**Votre objectif**
Recopiez intégralement le texte sur le mouvement de contestation chilien, mot pour mot et sans rien modifier.

**Extrait**
----------
Le mouvement de contestation chilien a démarré en octobre 2019 à cause de la hausse du prix du ticket de métro à Santiago. Les étudiants et la jeunesse sont d’abord descendus dans la rue pour demander le retrait de cette augmentation et faire pression sur le gouvernement. Mais rapidement, les revendications se sont transformées en lutte contre la vie chère, la corruption et les inégalités.
« L'arrogance de l’élite »
Monica Gonzalez, journaliste et écrivaine, analyse le phénomène : « Détruire les portiques du métro, les tickets, c'était une réaction d'étudiants qui en avaient marre qu'on augmente les prix et qu'on leur dise en plus de se lever plus tôt. Parce que c'est aussi une rébellion contre les mauvais traitements, contre l'arrogance d'une élite qui répète que si vous êtes pauvres, c'est parce que vous êtes mous. »
----------
**Matériau**

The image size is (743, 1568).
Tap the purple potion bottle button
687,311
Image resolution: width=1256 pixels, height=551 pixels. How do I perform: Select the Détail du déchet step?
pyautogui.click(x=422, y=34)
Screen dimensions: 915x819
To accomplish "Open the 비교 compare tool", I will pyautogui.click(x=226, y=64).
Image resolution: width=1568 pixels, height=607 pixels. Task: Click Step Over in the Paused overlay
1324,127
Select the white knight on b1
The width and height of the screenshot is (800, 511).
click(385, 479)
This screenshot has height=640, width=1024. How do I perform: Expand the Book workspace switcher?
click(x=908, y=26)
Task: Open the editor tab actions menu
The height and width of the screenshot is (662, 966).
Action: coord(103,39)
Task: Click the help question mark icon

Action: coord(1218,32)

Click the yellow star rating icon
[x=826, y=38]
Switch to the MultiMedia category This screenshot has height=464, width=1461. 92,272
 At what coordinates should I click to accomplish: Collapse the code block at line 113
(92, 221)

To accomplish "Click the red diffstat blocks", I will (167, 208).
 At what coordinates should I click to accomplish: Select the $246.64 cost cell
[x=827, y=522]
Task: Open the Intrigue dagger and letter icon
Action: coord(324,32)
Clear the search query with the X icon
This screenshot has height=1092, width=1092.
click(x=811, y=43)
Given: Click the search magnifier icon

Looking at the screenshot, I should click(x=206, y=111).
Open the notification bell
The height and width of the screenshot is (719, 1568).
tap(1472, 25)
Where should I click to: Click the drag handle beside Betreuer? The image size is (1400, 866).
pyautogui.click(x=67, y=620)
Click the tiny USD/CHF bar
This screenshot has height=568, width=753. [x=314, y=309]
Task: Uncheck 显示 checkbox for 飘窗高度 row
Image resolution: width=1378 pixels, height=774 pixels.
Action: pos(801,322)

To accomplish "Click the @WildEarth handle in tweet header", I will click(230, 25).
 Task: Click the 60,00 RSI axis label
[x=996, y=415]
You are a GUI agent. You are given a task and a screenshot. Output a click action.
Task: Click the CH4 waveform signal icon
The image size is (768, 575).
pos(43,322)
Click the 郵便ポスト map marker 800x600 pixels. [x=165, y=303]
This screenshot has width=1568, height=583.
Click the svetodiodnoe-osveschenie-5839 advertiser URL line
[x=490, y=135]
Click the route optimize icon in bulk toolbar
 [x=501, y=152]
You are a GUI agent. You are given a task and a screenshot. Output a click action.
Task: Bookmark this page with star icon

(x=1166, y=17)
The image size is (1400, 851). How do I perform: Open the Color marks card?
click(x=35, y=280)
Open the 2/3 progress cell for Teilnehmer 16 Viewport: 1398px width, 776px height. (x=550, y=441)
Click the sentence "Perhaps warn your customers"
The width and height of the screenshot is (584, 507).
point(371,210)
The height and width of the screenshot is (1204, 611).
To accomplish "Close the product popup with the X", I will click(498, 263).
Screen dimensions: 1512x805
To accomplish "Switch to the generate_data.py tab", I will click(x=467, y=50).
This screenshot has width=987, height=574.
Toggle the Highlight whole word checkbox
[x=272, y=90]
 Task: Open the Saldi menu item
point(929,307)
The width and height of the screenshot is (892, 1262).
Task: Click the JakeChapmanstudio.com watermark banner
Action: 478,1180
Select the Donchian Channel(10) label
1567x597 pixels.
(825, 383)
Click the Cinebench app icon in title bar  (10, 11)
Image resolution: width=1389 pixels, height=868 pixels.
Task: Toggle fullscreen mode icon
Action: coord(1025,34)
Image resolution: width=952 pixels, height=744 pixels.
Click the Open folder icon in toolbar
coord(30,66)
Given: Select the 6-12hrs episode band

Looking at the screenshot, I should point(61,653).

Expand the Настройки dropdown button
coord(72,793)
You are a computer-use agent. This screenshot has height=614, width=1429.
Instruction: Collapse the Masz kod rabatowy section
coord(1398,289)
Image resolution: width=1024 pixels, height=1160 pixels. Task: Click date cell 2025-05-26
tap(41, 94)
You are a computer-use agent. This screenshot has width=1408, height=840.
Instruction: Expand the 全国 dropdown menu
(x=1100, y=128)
----------
**Solution proposée**
Le mouvement de contestation chilien a démarré en octobre 2019 à cause de la hausse du prix du ticket de métro à Santiago. Les étudiants et la jeunesse sont d’abord descendus dans la rue pour demander le retrait de cette augmentation et faire pression sur le gouvernement. Mais rapidement, les revendications se sont transformées en lutte contre la vie chère, la corruption et les inégalités.
« L'arrogance de l’élite »
Monica Gonzalez, journaliste et écrivaine, analyse le phénomène : « Détruire les portiques du métro, les tickets, c'était une réaction d'étudiants qui en avaient marre qu'on augmente les prix et qu'on leur dise en plus de se lever plus tôt. Parce que c'est aussi une rébellion contre les mauvais traitements, contre l'arrogance d'une élite qui répète que si vous êtes pauvres, c'est parce que vous êtes mous. »